Without proper care, there is a risk of adding unintended endpoints to the contract. For example, when a crate has multiple modules, and only one is imported into the smart contract, older versions might have included unwanted endpoints from the other modules. To prevent this, we use the ABI to generate a curated list of endpoints for each wasm crate. This ensures that our contracts always have exactly the same endpoints as those specified in the ABIs.

This process requires code generation, and the meta crate handles this code generation as well. Here's an example of such generated code:

// Code generated by the klever-sc multi-contract system.
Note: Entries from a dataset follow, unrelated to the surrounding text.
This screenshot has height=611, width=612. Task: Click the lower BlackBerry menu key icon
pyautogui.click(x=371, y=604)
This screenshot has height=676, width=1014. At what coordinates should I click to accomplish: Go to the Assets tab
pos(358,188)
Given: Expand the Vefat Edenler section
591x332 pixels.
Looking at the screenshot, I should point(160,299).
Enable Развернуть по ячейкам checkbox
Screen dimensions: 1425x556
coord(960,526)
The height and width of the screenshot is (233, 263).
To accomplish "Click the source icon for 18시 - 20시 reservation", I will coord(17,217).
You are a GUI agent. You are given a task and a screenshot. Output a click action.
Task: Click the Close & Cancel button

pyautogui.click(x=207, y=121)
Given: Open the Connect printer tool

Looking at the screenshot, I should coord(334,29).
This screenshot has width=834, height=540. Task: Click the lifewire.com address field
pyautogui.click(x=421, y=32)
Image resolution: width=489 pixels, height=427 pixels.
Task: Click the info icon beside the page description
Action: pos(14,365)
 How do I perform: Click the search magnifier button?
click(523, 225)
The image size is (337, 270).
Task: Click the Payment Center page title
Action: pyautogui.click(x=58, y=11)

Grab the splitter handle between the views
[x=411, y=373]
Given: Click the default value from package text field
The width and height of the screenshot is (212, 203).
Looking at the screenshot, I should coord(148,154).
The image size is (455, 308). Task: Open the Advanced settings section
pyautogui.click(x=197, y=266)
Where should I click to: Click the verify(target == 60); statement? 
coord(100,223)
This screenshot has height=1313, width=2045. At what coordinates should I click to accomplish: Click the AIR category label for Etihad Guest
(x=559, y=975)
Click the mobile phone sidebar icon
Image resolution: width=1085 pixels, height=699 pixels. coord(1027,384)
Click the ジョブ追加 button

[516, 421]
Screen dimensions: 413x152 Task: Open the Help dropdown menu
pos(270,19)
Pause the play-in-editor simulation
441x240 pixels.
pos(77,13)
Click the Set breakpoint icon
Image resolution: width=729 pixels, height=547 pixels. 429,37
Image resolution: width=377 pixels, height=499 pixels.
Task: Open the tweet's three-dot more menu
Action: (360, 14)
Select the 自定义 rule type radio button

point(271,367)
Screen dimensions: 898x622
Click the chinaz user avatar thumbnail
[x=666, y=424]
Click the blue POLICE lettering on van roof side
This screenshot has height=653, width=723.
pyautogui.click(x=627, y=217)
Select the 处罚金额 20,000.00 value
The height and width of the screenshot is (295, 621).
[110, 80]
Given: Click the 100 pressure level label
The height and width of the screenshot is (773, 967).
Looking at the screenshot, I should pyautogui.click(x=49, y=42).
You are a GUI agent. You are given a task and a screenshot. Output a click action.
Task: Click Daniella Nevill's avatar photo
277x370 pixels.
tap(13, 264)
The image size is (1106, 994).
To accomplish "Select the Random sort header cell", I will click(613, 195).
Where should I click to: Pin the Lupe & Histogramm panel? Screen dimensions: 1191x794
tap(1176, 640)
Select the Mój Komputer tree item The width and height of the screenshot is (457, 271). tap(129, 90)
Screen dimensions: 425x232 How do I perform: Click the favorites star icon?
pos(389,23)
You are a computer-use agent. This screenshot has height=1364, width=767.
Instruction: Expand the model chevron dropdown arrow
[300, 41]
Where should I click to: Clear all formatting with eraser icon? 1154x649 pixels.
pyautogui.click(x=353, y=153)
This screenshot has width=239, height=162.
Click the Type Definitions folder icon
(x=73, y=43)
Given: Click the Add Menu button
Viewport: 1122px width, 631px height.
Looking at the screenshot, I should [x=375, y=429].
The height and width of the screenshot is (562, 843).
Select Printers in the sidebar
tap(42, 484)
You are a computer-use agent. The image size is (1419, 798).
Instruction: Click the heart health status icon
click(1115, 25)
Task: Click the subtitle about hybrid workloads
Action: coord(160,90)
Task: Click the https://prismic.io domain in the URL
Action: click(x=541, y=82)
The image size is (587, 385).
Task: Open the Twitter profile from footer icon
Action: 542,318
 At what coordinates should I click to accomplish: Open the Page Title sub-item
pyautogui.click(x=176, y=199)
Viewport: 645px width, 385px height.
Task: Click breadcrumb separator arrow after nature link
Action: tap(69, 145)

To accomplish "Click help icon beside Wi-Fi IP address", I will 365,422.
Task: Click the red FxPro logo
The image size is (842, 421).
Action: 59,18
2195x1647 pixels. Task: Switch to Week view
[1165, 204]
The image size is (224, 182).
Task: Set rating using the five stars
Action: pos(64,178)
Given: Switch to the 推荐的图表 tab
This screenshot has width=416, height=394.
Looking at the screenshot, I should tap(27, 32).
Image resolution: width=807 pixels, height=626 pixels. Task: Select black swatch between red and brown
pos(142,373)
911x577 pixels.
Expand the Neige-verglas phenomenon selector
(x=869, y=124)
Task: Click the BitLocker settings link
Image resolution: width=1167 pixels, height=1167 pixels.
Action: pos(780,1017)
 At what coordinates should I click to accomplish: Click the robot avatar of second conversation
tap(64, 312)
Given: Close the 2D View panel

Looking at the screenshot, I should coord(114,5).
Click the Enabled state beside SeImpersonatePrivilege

DO NOT EDIT.

////////////////////////////////////////////////////
////////////////// AUTO-GENERATED //////////////////
////////////////////////////////////////////////////

// Init:                                 1
// Endpoints:                            2
// Total number of exported functions:   3

#![no_std]
#![feature(alloc_error_handler, lang_items)]

klever_sc_wasm_adapter::allocator!();
klever_sc_wasm_adapter::panic_handler!();

klever_sc_wasm_adapter::endpoints! {
    adder
    (
        getSum
        add
    )
}

The macros provided by klever_sc_wasm_adapter help keep even this generated code concise.

For multi-contract builds, one wasm crate needs to be generated for each output contract:

• The main wasm crate always resides in the wasm folder. While the source file is auto-generated, the Cargo.toml file must be provided by the developer.
• Other wasm contracts (referred to as "secondary" contracts) are placed in folders starting with wasm-, for example, wasm-multisig-view. These crates are entirely generated based on data from multicontract.toml. The Cargo.toml files for these crates are derived from the main wasm crate's Cargo.toml. All configurations are inherited from the main crate except for the crate name.
• Warning: Any folders beginning with wasm- that are not accounted for will be deleted without warning to maintain a clean folder structure in case of renames.

e. Meta Crate: The Actual WASM Build

The previous two steps can be executed by running cargo run in the meta crate. To perform a build, you must use the cargo run build command.

With the ABI information and generated code in hand, the meta crate can build all the WASM contracts, one for each output contract. The Rust compiler places the resulting files in the designated target folder, but for convenience, the meta crate moves the executables to the project's output folder and renames them according to the configured names.

simply calls the meta crate to perform this job. This is because, at this point, only the meta crate has access to the ABIs and can perform this task effortlessly.

f. Meta Crate: Build Post-Processing

After building the contracts, there are three more operations to perform based on the compiled WebAssembly outputs:

1. All contracts are optimized using wasm-opt. This operation can be disabled with the --no-wasm-opt flag.
2. A WAT (WebAssembly Text Format) file is generated for each contract. This feature is not enabled by default but can be turned on using the --wat flag. The framework simply calls the wasm2wat tool to perform this operation.
3. An .imports.json file is generated for each contract. This feature can be disabled with the --no-imports flag. The framework utilizes the wasm-objdump tool to extract imports. It parses the output and saves it in JSON format.

g. Cleaning a Project

Running cargo run clean in the meta crate will execute cargo clean in all wasm crates and delete the output folder.

Build Process Summary

To summarize, the build process consists of the following steps:

1. Generate code using contract/module macros, including the ABI generator.
2. Invoke the ABI generator to produce an ABI in memory.
3. Parse the multicontract.toml file (if present).
4. Based on the parsed configuration, determine which endpoints go to which output contracts.
5. Save the ABI as JSON in the output folder (one for each output contract).
6. Generate the wasm crates for all output contracts (all source code generated, Cargo.toml contents copied from the main wasm crate).
7. Build all wasm crates.
8. Copy binaries from the target folder(s) to the output folder.
9. Perform post-processing for each contract: wasm-opt, wasm2wat, imports.

Fortunately, the framework can automate all of these steps with a single click.